§ TEXTO
╔══

A Invenção Legal da IA de Uso Geral

De acordo com o Art. 3(63) da Lei de IA da UE, um “modelo de IA de uso geral” é:

“um modelo de IA, incluindo onde tal modelo de IA é treinado com uma grande quantidade de dados usando auto-supervisão em larga escala, que exibe generalidade significativa e é capaz de realizar competentemente uma ampla gama de tarefas distintas, independentemente de como o modelo é colocado no mercado e que pode ser integrado em uma variedade de sistemas ou aplicações posteriores, exceto modelos de IA que são usados para atividades de pesquisa, desenvolvimento ou prototipagem antes de serem colocados no mercado.”

O que a Lei se refere aqui alinha-se ao que a comunidade de pesquisa em IA denomina como modelo de base – um termo que, embora não perfeito, é amplamente utilizado para descrever modelos em larga escala treinados em conjuntos de dados amplos para suportar múltiplas tarefas. Exemplos de tais modelos de base incluem as séries ChatGPT da OpenAI, Magma da Microsoft, Gemini do Google e BERT. Estes modelos atuam como bases que podem ser ajustadas ou adaptadas para casos de uso específicos.

Crucialmente, o termo “IA de uso geral” (GPAI) não surgiu dentro da comunidade de pesquisa em IA. É uma construção legal introduzida pela Lei de IA da UE para definir retroativamente certos tipos de sistemas de IA. Antes disso, ‘GPAI’ tinha pouca ou nenhuma presença no discurso acadêmico. Nesse sentido, a Lei não apenas atribuiu um significado regulatório ao termo, mas também efetivamente criou uma nova categoria – uma que corre o risco de distorcer como tais sistemas são realmente compreendidos e desenvolvidos na prática.

Os Limites de uma Estrutura Baseada em Risco

A Lei de IA da UE adota uma abordagem regulatória baseada em riscos. O Artigo 3(2) define risco como “a combinação da probabilidade de ocorrência de dano e a severidade desse dano.” Essa definição se baseia em tradições legais e atuariais clássicas, onde se assume que os danos são previsíveis, probabilidades podem ser razoavelmente atribuídas e riscos podem ser avaliados de acordo. No entanto, IA – particularmente modelos de base – complica essa estrutura.

Os modelos de base são caracterizados por características que são difíceis de quantificar, incluindo sua natureza probabilística e augmentativa e interação com ambientes sócio-técnicos complexos, onde os danos não podem ser claramente previstos. Como resultado, as abordagens tradicionais de avaliação de riscos são incapazes de contabilizar adequadamente seu comportamento ou impacto e podem produzir uma falsa sensação de confiança para os reguladores.

╚══

§ O QUE SE PEDE
Segundo o texto, como o Artigo 3(2) da Lei de IA da UE define risco? As entradas não têm nenhum papel aqui.

§ INFORMAÇÕES FORNECIDAS
╔══

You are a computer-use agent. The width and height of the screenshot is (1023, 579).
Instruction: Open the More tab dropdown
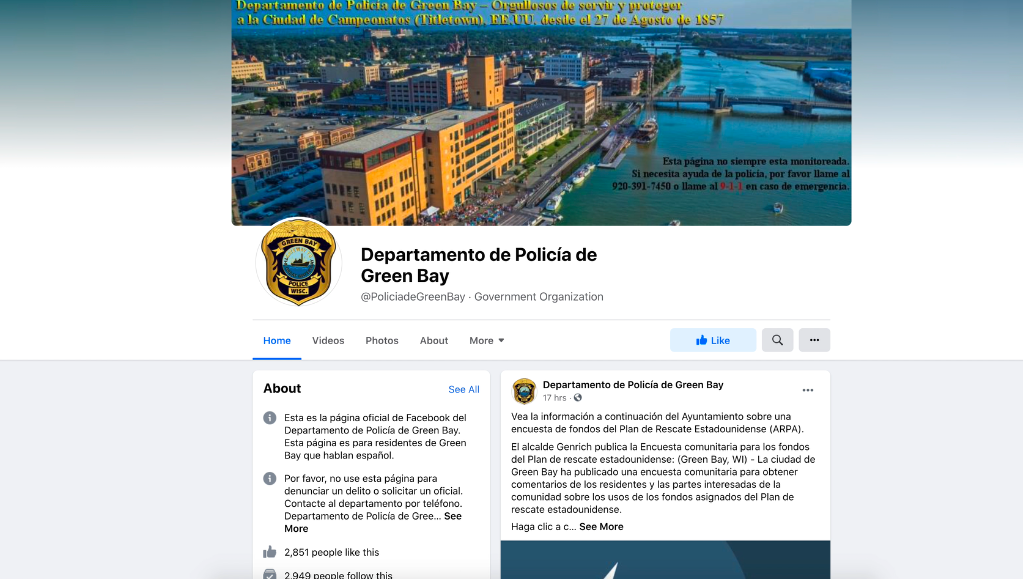(486, 340)
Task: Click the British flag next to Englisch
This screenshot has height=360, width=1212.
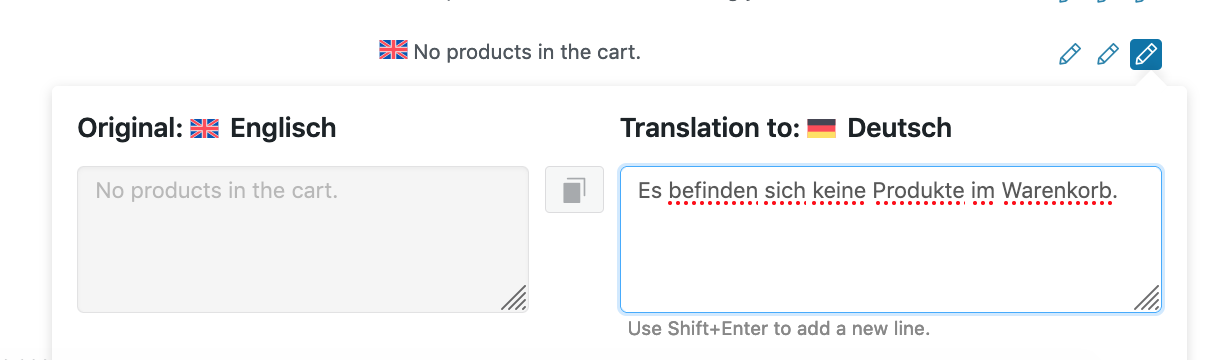Action: (x=204, y=128)

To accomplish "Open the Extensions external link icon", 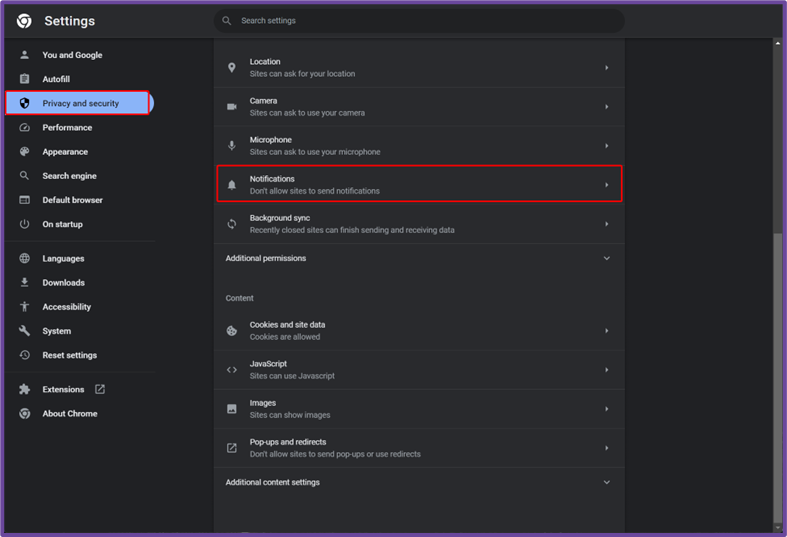I will click(x=100, y=389).
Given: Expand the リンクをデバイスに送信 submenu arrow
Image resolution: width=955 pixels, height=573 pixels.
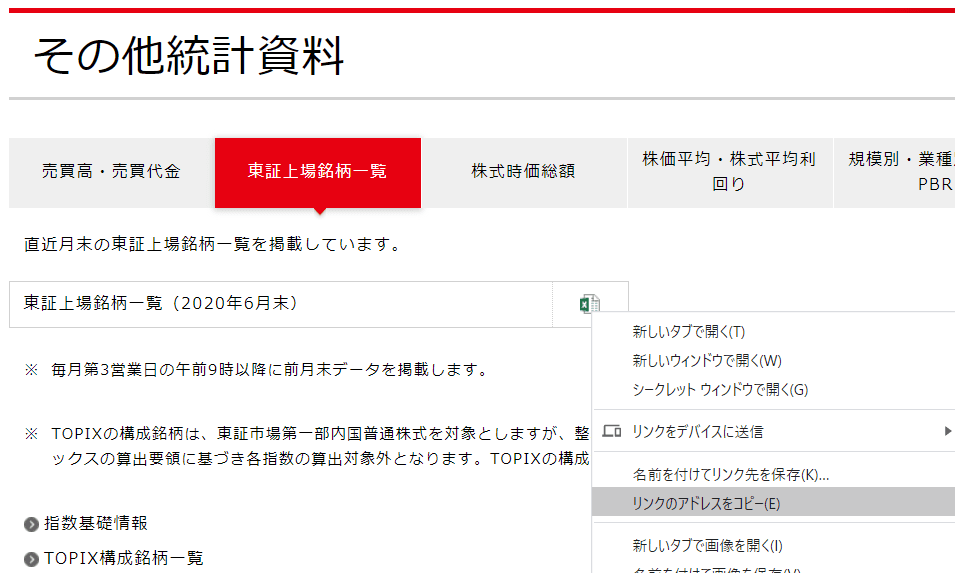Looking at the screenshot, I should point(947,432).
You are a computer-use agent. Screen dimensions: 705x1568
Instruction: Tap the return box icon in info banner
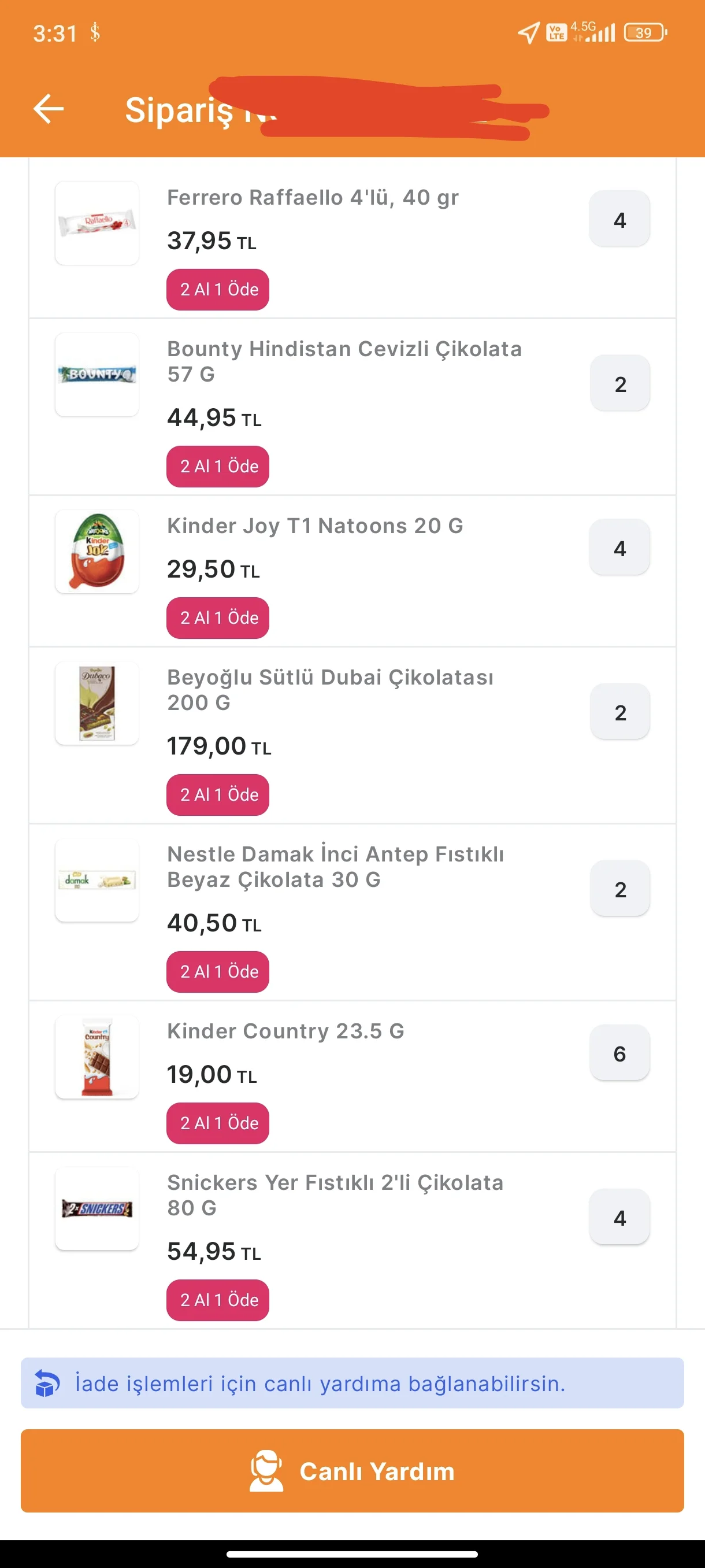47,1382
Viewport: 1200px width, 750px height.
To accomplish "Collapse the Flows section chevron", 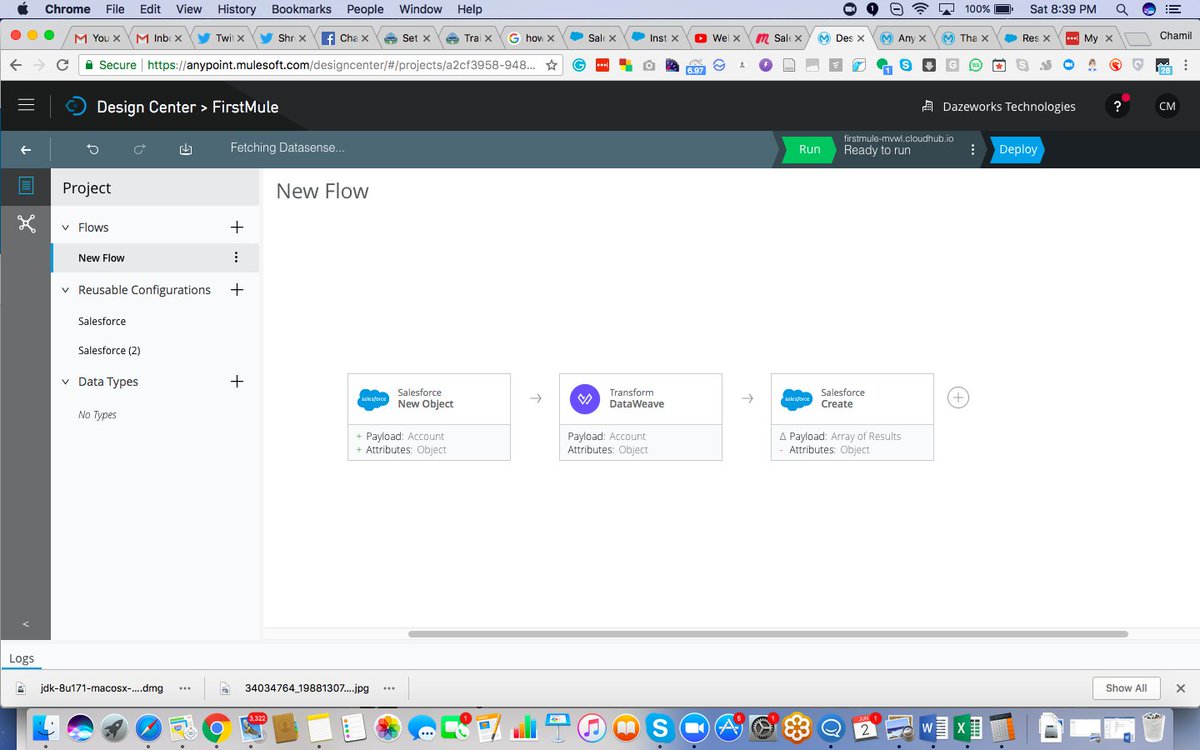I will (x=66, y=227).

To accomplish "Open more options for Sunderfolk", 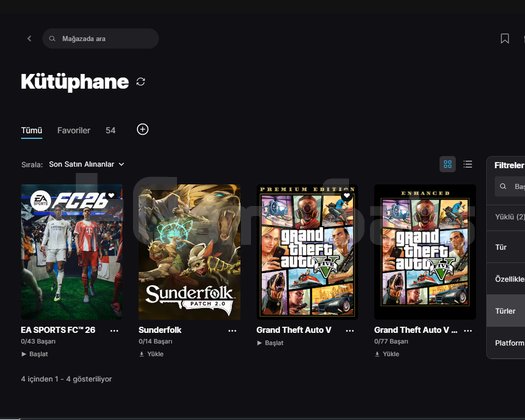I will click(232, 331).
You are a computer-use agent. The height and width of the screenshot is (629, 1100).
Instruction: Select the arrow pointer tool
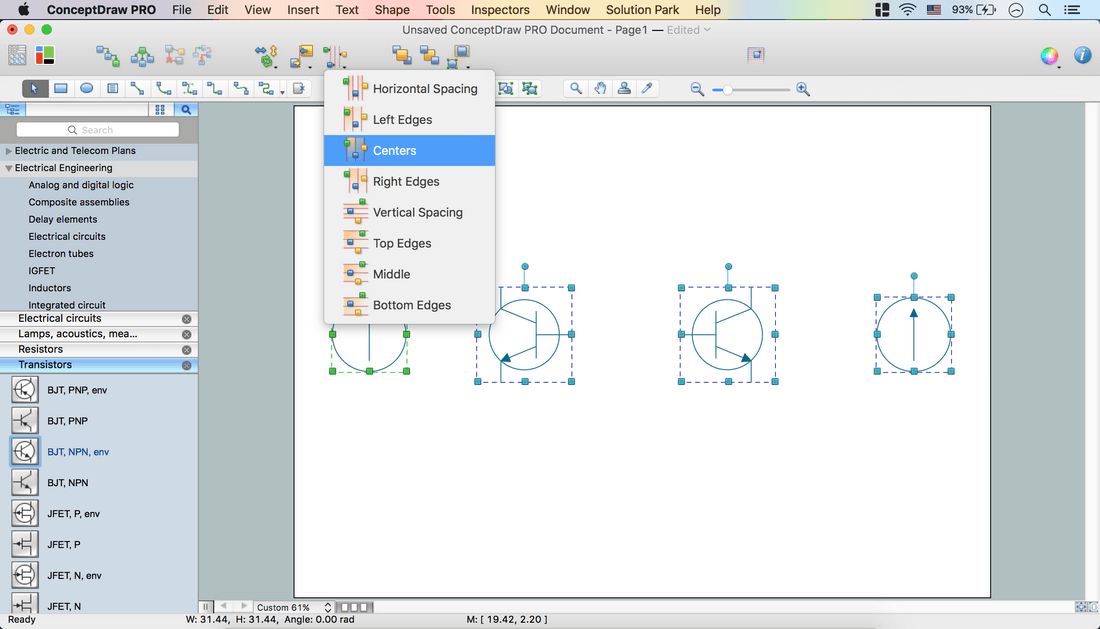coord(35,88)
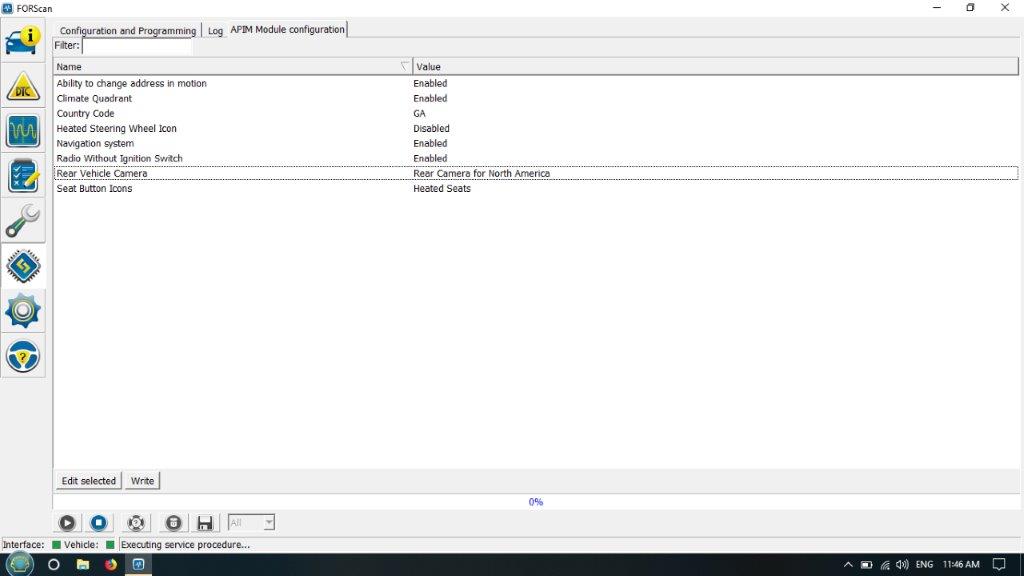Click the floppy disk save icon
Image resolution: width=1024 pixels, height=576 pixels.
(x=205, y=523)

╚══

§ RESPOSTA ESCRITA
Como a combinação da probabilidade de ocorrência de dano e a severidade desse dano.